Reading text
*****

Spike Jonze kicked off his career with skate videos and for the opening seconds of this, his career-changing film, he returns to his roots, shattering any expectations that he’ll mimic Maurice Sendak’s otherworldly tableaux by tracking Max on a shaky cam rampage through his home. It looks like a punk home movie, and it’s exactly what we need—it’s a reminder that Max isn’t just a spooky kid who goes berserker in a crane stance; he’s a sweaty, snotty, panting, aggravating animal whose legs (and emotions) pump faster than any adult’s. Jonze has spent five years fighting to bring his vision of the book classic to theaters, and beyond a few fumbles it’s hard to imagine anyone doing it better. Adults will buy the bulk of tickets. Max’s hungry and threatening Wild Things might inspire some parents to leave the kids at home, and so deny their kids the shivery delight they once got from Labyrinth and The Dark Crystal when they were younger. (Junior will be sure to catch it on DVD.)

*****

Records
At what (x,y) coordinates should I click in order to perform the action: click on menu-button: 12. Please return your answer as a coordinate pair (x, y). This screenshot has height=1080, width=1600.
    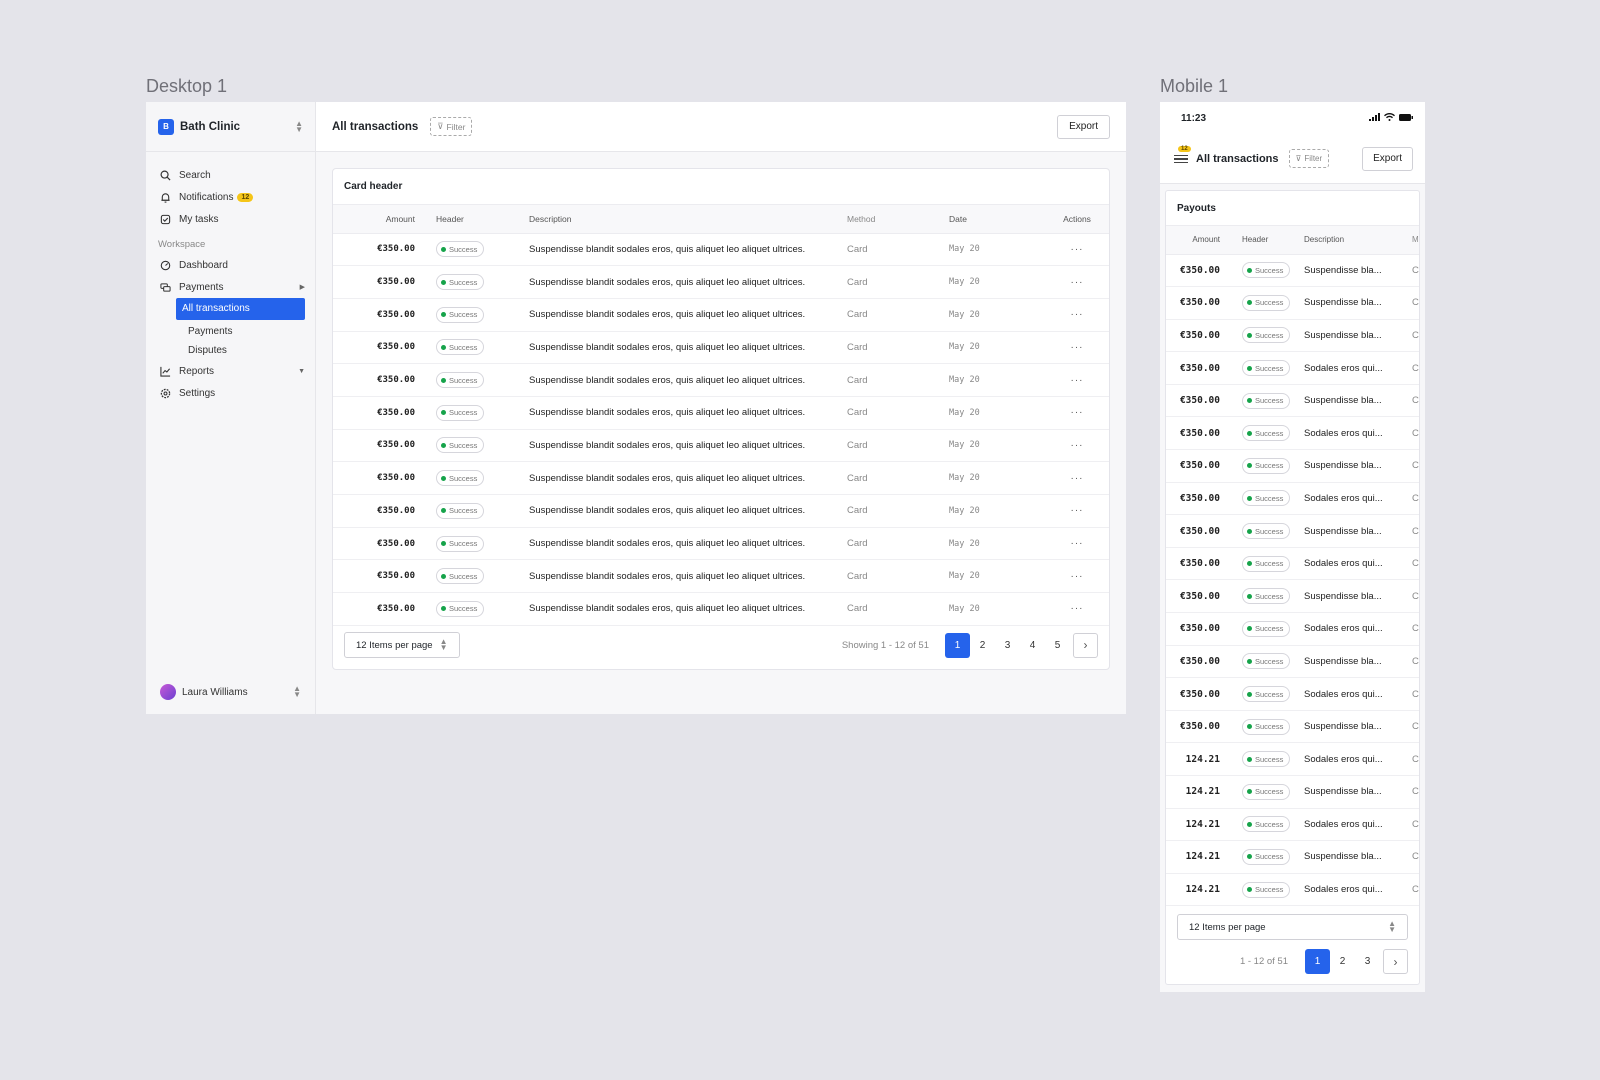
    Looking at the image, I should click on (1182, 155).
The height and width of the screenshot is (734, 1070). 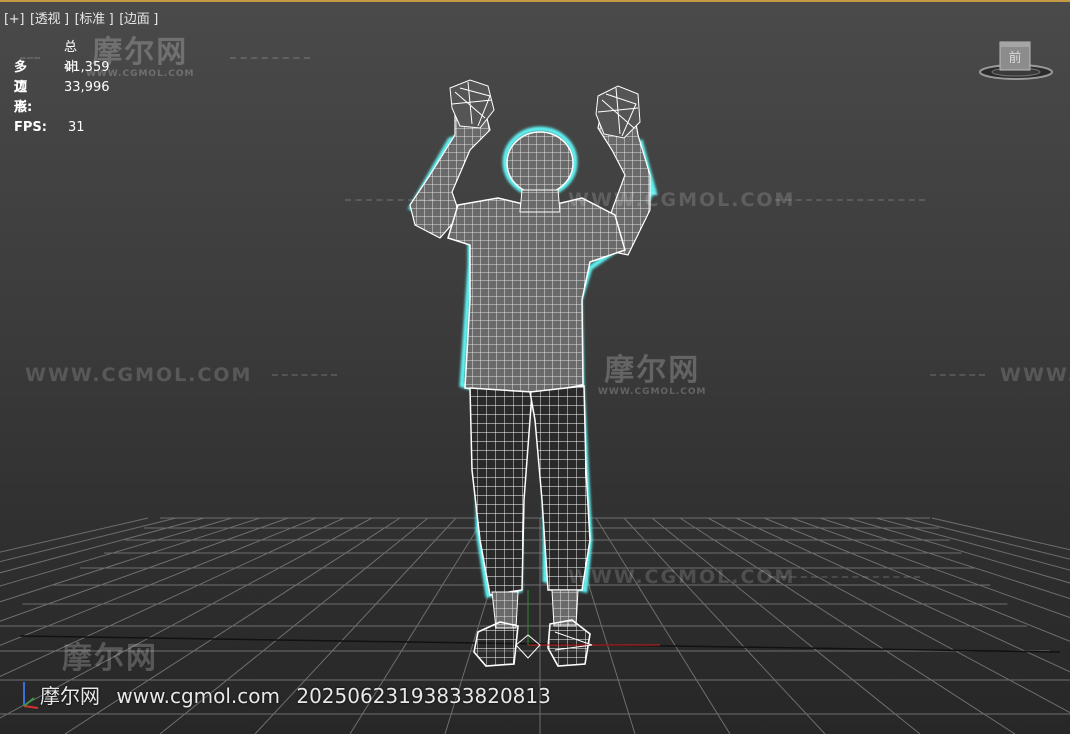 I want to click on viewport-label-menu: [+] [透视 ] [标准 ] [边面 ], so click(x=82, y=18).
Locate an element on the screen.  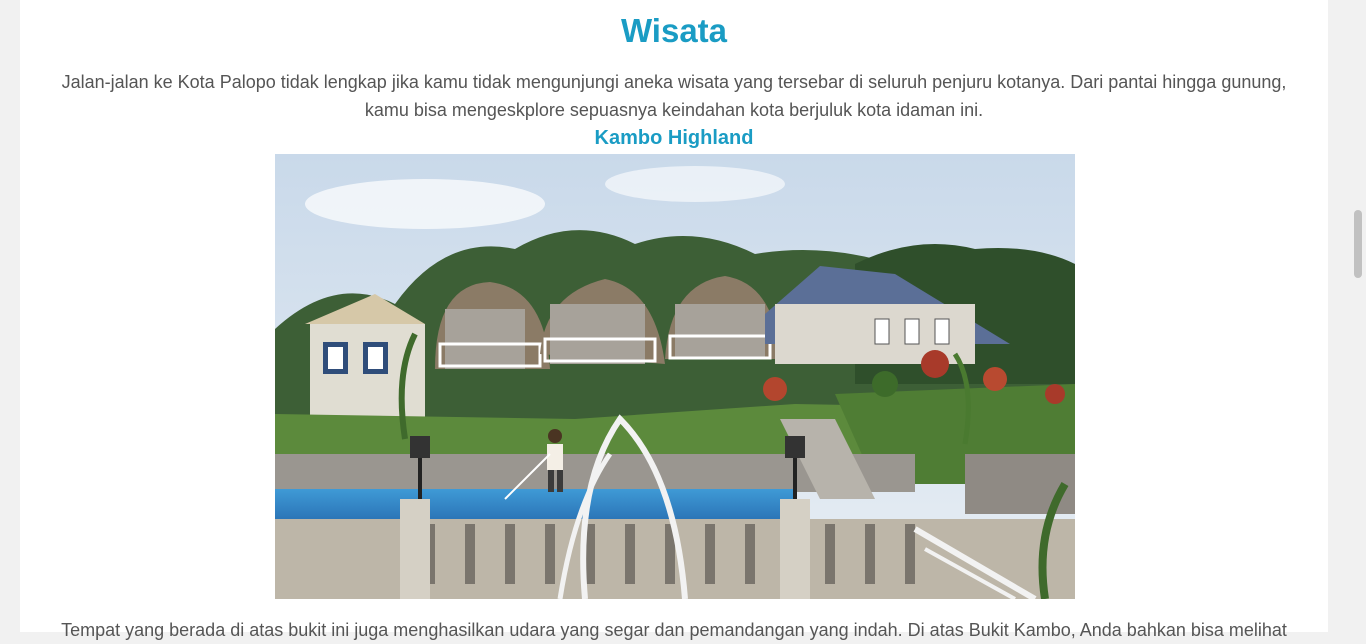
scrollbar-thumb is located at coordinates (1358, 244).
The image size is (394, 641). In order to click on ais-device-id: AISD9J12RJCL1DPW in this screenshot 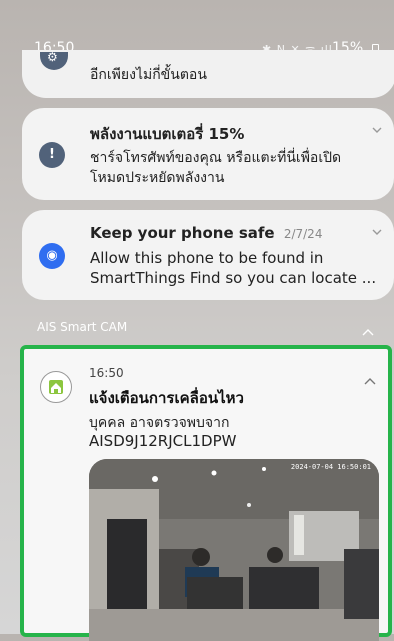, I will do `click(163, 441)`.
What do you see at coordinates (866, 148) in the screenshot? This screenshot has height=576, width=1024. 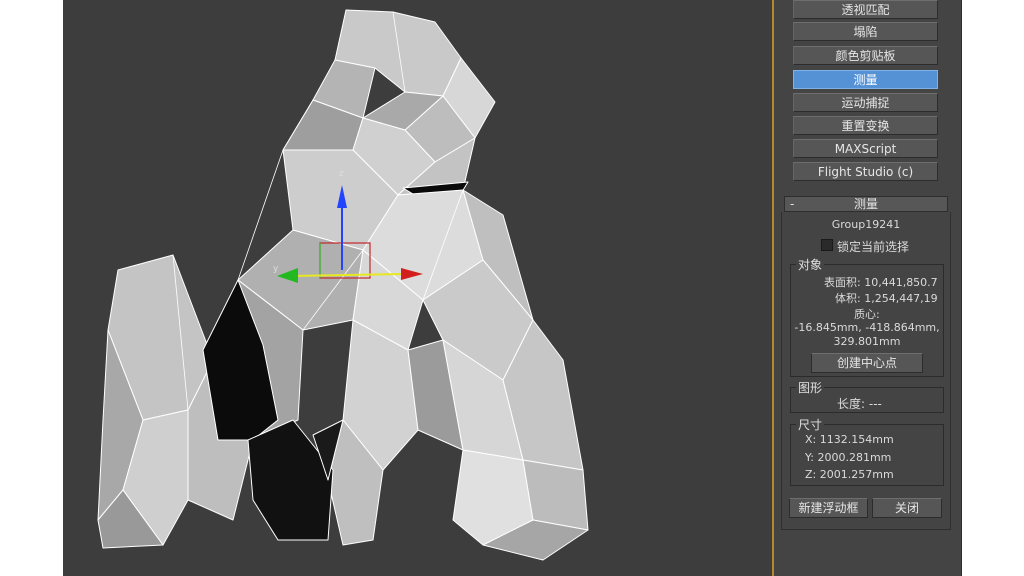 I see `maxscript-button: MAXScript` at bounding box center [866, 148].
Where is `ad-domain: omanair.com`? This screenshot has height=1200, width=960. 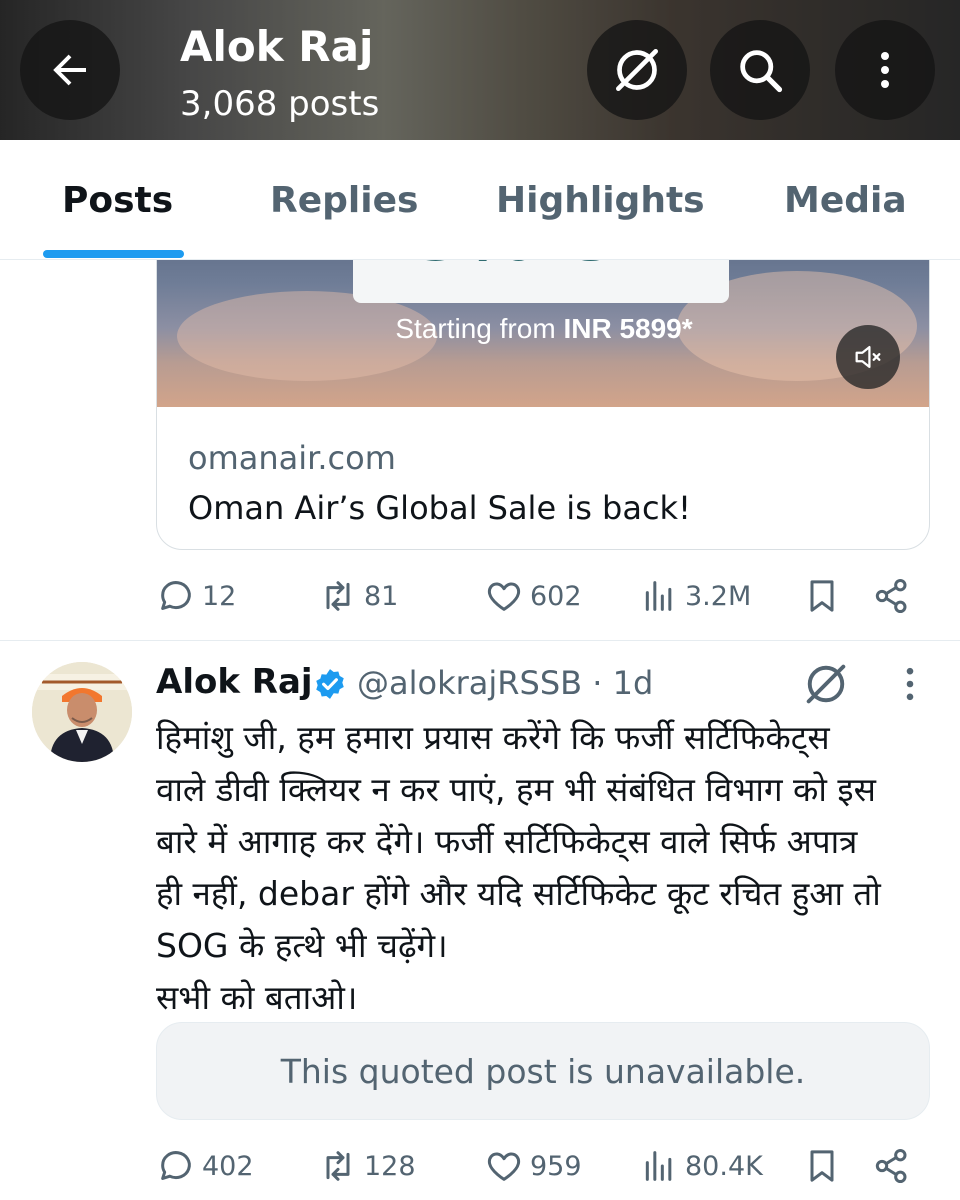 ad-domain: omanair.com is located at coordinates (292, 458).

*****

Problems and tasks
1/ Copy the records word for word, everything from their first line down to the line containing "Looking at the", and leave out the pictures.
2/ Carry on the Spike Jonze film review from its last sentence.

Solved tasks
1/
At what (x,y) coordinates should I click in order to perform the action: click on menu-button: 12. Please return your answer as a coordinate pair (x, y). This screenshot has height=1080, width=1600.
    Looking at the image, I should click on (1182, 155).

2/
Sendak’s classic is about rage, frustration and empathy without tidying these themes into a moral. In ten sentences it mapped childish fury and invited us—but did not order us—to follow along. Like a kid throwing a tantrum, it’s willfully inarticulate. Jonze and co-writer Dave Eggers give it words. Here, Max (Max Records, raw and great) is a lonely boy who’s being outgrown by his teenage sister (Pepita Emmerichs) and overlooked by his loving but exhausted single mom (the queen, Catherine Keener.) Max’s sister and mother have both reached that age where the problems of childhood seem small. To Max, every smashed snow fort is an outrage that he can only express through destruction, and after he’s burnt out his rage he’s left shivering, afraid and guilty. Jonze not only remembers the emotions of youth, he makes us feel them—Where the Wild Things Are takes place in a world where every interaction is fraught with landmines and, in an instant, playtime can turn to war.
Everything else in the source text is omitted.